Leti, a research institute of CEA Tech, has announced it has created the world's first microfluidic circuit for cooling a particle detector, perhaps paving the way to a revolutionary new detector technique at the Large Hadron Collider. This world-first event has been developed for CERN, the European nuclear research organisation.
This breakthrough cooling system is part of CERN's NA62 Gigatracker (GTK), a silicon pixel detector used to measure the arrival time and the position of incoming beam particles in the world¹s largest particle accelerator. The NA62 detector is designed to study the 'very rare' decay of kaons, subatomic particles made of quarks. Understanding these decays will help physicists check some of the predictions that the Standard Model of particle physics makes about short-distance interactions. Specifically, NA62 will measure the rate at which the charged kaon decays into a charged pion and a neutrino-antineutrino pair.
The Standard Model of particle physics explains how the basic building blocks of matter interact, governed by four fundamental forces in nature: gravity, electromagnetism and the strong and weak nuclear forces.
"The very rare decay of Kaons is sensitive to contributions coming from new particles and therefore represents a powerful way of searching for new physics," says Augusto Ceccucci, NA62 spokesperson. "This technique complements the direct approach of the LHC detectors, and is a key component in CERN's programs to probe the ultimate constituents of matter and understand the laws of nature."
The NA62 is comprised of a set of three innovative silicon pixel detectors, whose job is to measure the arrival time and the position of the incoming beam particles. Installed in the heart of the NA62 detector, the silicon sensors are cooled down to approximately -20 degrees Celsius by a microfluidic silicon device developed by Leti and CERN researchers. The cooling system is required to remove the heat produced by the readout chips the silicon sensor is bonded to. The NA62 Gigatracker has a cooling plate on top of which both the silicon sensor and the readout chip are bonded.

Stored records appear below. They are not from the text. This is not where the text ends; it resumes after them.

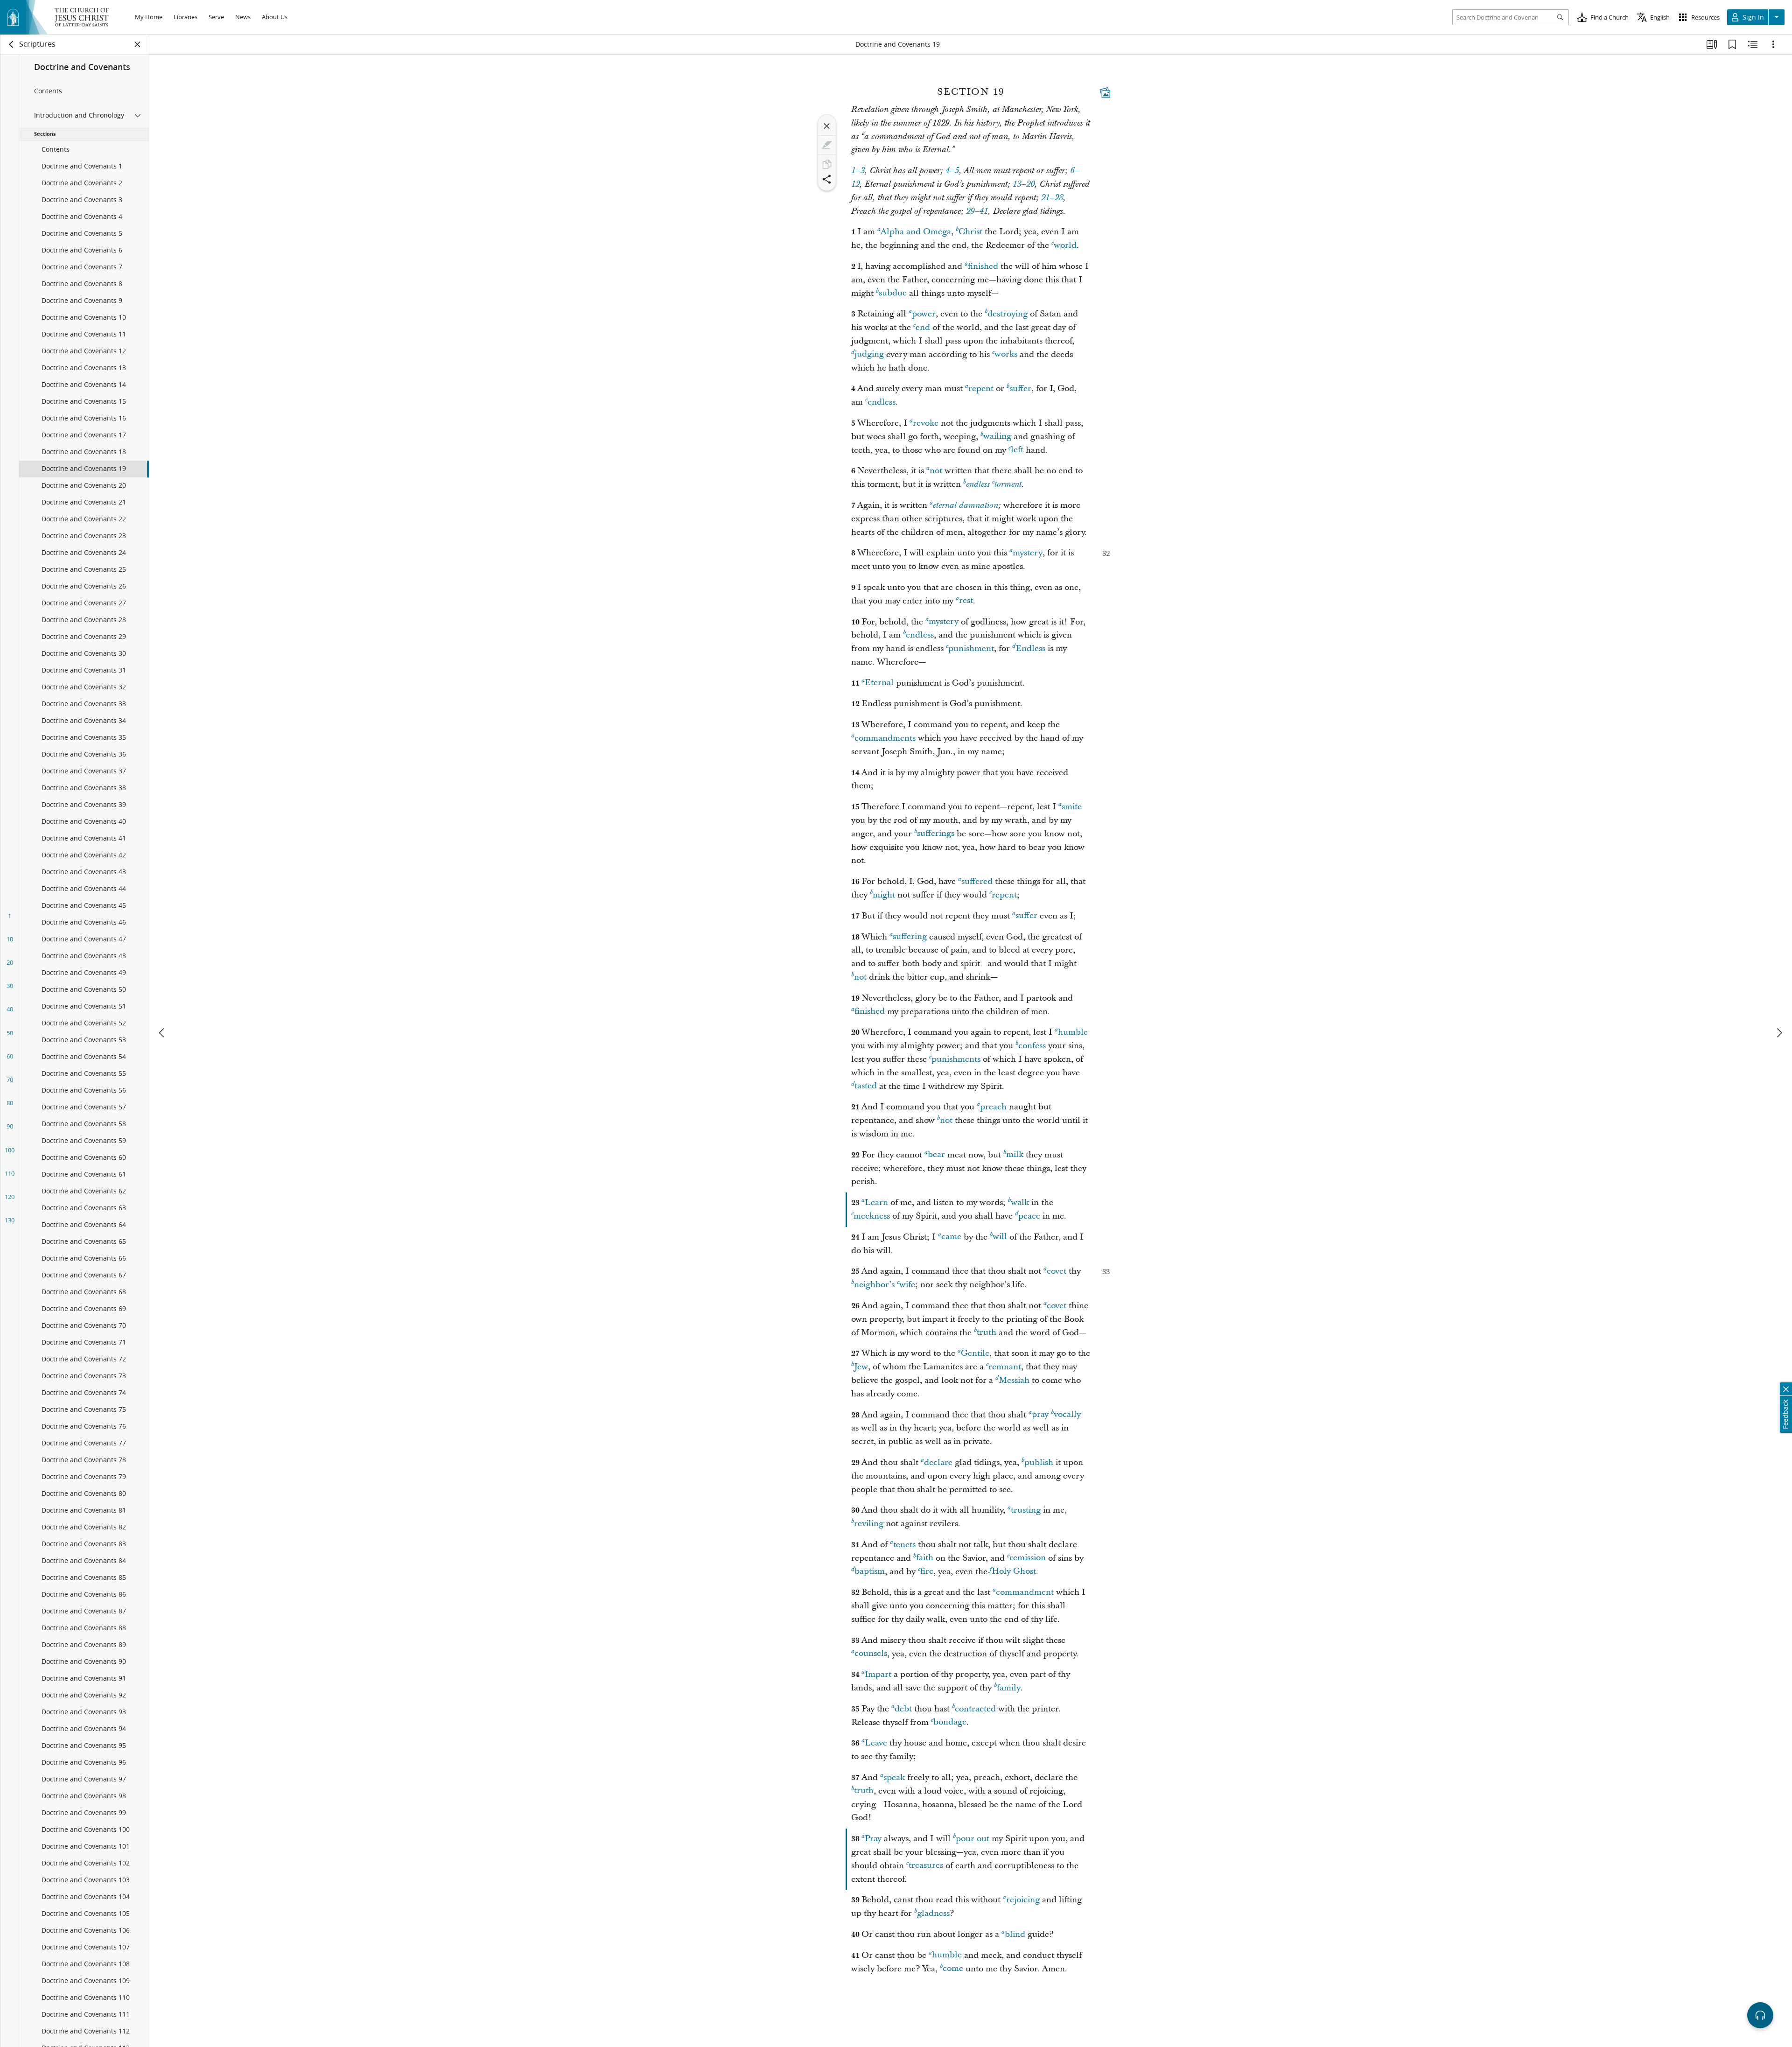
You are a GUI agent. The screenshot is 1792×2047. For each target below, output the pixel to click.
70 (10, 1079)
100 (9, 1150)
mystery (1028, 553)
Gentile (975, 1353)
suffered (977, 881)
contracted (975, 1709)
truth (986, 1333)
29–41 (977, 211)
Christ (970, 232)
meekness (872, 1216)
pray (1040, 1415)
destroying (1007, 314)
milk (1014, 1155)
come (953, 1969)
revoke (925, 423)
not (936, 471)
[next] (1779, 1033)
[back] (11, 44)
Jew (861, 1367)
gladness (933, 1913)
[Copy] (826, 164)
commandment (1025, 1592)
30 (10, 985)
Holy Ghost (1014, 1571)
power (924, 314)
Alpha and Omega (916, 232)
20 (10, 962)
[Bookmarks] (1732, 44)
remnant (1004, 1367)
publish (1038, 1462)
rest (966, 601)
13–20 (1024, 184)
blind (1015, 1934)
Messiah (1014, 1380)
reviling (868, 1523)
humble (1073, 1032)
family (1009, 1688)
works (1005, 354)
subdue (893, 293)
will (1000, 1237)
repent (981, 388)
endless (882, 402)
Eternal (879, 683)
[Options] (1773, 44)
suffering (910, 937)
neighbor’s (874, 1284)
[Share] (826, 179)
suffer (1020, 388)
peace (1029, 1216)
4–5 (952, 170)
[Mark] (826, 145)
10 (10, 939)
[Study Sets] (1711, 44)
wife (907, 1284)
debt (903, 1709)
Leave (876, 1743)
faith (924, 1558)
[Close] (826, 126)
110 (9, 1173)
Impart (878, 1674)
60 (10, 1056)
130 (9, 1220)
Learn (876, 1202)
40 (10, 1009)
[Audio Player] (1760, 2015)
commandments (885, 738)
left (1017, 450)
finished (983, 266)
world (1065, 245)
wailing (997, 436)
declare (938, 1462)
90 (10, 1126)
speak (894, 1777)
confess (1032, 1046)
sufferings (935, 834)
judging (869, 354)
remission (1027, 1558)
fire (926, 1571)
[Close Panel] (137, 44)
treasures (926, 1866)
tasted (865, 1086)
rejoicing (1023, 1900)
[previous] (162, 1033)
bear (936, 1155)
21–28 (1052, 197)
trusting (1026, 1510)
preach (993, 1107)
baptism (869, 1571)
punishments (955, 1059)
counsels (870, 1654)
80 (10, 1103)
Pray (873, 1838)
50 (10, 1033)
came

In 2012, after CERN chose Leti to supply the microfluidic devices, CERN provided an initial fabrication process-flow that Leti¹s Silicon Specialty Solutions (Leti-3S) program implemented in its own flow with its expertise in silicon processing, strictly following CERN¹s technical specifications.
Leti-3S scientists demonstrated for the first time in the field of high-energy physics (HEP) the possibility of using silicon microfluidic devices for thermal management of silicon pixel detectors and their read-out electronics in LHC experiments. Leti's work included using deep silicon plasma-etching processes for microchannel production, its expertise at bonding silicon wafers at microscopic levels, and further grinding and thinning. In addition, Leti built titanium-nickel-gold contacts to connect the coolers to the NA62 device.
"The challenge was above all that we had only two pieces per wafers because of their large dimensions, meaning that two defects could result in a zero-percent yield," said Catherine Charrier, project leader at Leti. "Maintaining the quality of the coolers on the centimeter dimensions, while respecting micrometric specifications, was a real challenge that we were able to overcome."
Since being selected by CERN to work on NA62, Leti has contributed to the development of several types of cooling devices. "Producing these silicon coolers provides us the opportunity to contribute to the scientific communities that use large instruments, which will expand Leti's scope of operation," Charrier said.